While I was working on the exit time of planar BM out of a square I came across the following observation, which I cannot grasp.
I define this exit time as $$\tau = \inf\{t \geq 0: \lvert B(t)\rvert = a \text{ or } \lvert W(t)\rvert = a\}$$ Here $B$ and $W$ are two independent BMs. I further define $$\tau_1 = \inf\{t \geq 0: \lvert B(t)\rvert = a\}$$ $$\tau_2 = \inf\{t \geq 0: \lvert W(t)\rvert = a\}$$ Clearly, $\tau =\tau_1 \wedge \tau_2$. Then, Doob's optional stopping gives me $$E[B_{\tau_1}\mid\mathcal{F}_{\tau_2}] = B_{\tau}$$
To see why this is true note the following facts.
Since both $B$ and $-B$ are martingales, they are also both submartingales. The inequality in this theorem then becomes an equality for our case. Then I apply Doob's optional stopping to obtain $$E[B_{\tau_1\wedge T}\mid\mathcal{F}_{\tau_2}] = B_{\tau\wedge T} \quad
\text{ for any } T < \infty$$
Furthermore,$\lvert B_{\tau_1\wedge T}\rvert \leq a$ and $P\{\tau_1 < \infty\} = 1$. The latter implies $B_{\tau_1\wedge T} \rightarrow B_{\tau_1}$ pointwise as $T$ goes to infinity. Clearly, the same arguments hold for $B_{\tau\wedge T}$ as well. Now fix $A \in \mathcal{F}_{\tau_2}$ and apply the dominated convergence theorem. $$\lim_{T\rightarrow\infty}E[B_{\tau_1\wedge T}1_A] = E[B_{\tau_1}1_A]$$ $$\lim_{T\rightarrow\infty}E[B_{\tau\wedge T}1_A] = E[B_{\tau}1_A]$$
But $E[B_{\tau_1\wedge T}1_A] = E[B_{\tau\wedge T}1_A]$. The limit must be unique, hence $E[B_{\tau_1}1_A] = E[B_{\tau}1_A]$. Since $A \in \mathcal{F}_{\tau_2}$ was arbitrary, $E[B_{\tau_1}\mid\mathcal{F}_{\tau_2}] = B_{\tau}$.

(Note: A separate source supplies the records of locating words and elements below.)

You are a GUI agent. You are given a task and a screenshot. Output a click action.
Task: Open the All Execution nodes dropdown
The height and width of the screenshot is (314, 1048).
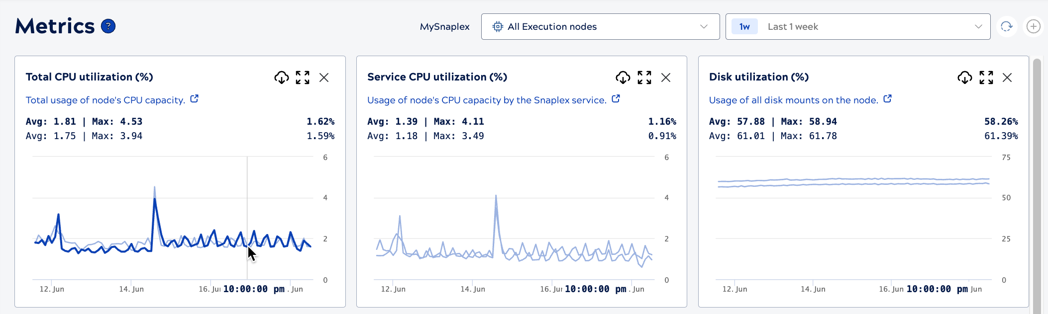(600, 26)
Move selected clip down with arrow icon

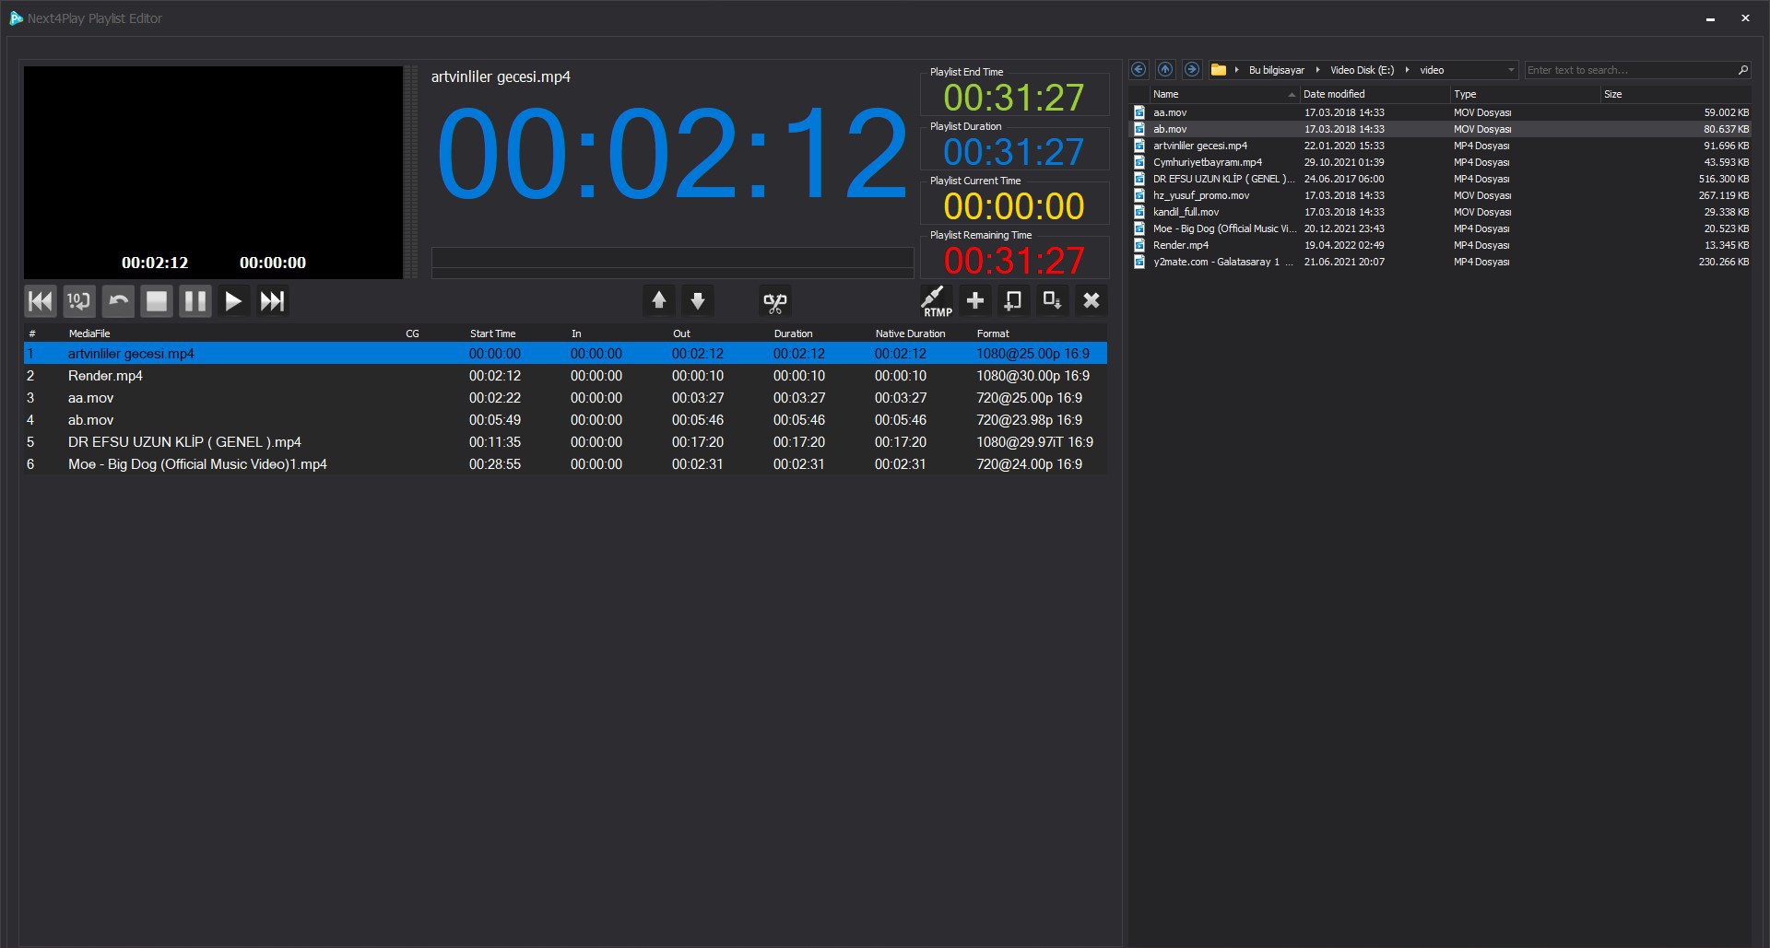pyautogui.click(x=698, y=300)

$B_{\tau_1}$ and $\tau_2$ are independent. So then, $$E[B_{\tau_1}] = B_{\tau}$$ This last statement makes no sense to me. I feel like going from the last but one step to the last step the way I do is not correct but I wouldn't be able to say why. Can someone point out where I am going wrong?
I thought about this a bit further and I think the problem lies indeed in the last step. $E[B_{\tau_1}\mid\mathcal{F}_{\tau_2}]$ is not the same as $E[B_{\tau_1}\mid\sigma(\tau_2)]$. The latter, even though I have never seen such an expression, should be equal to $E[B_{\tau_1}]$ due to independence but the former is something completely different.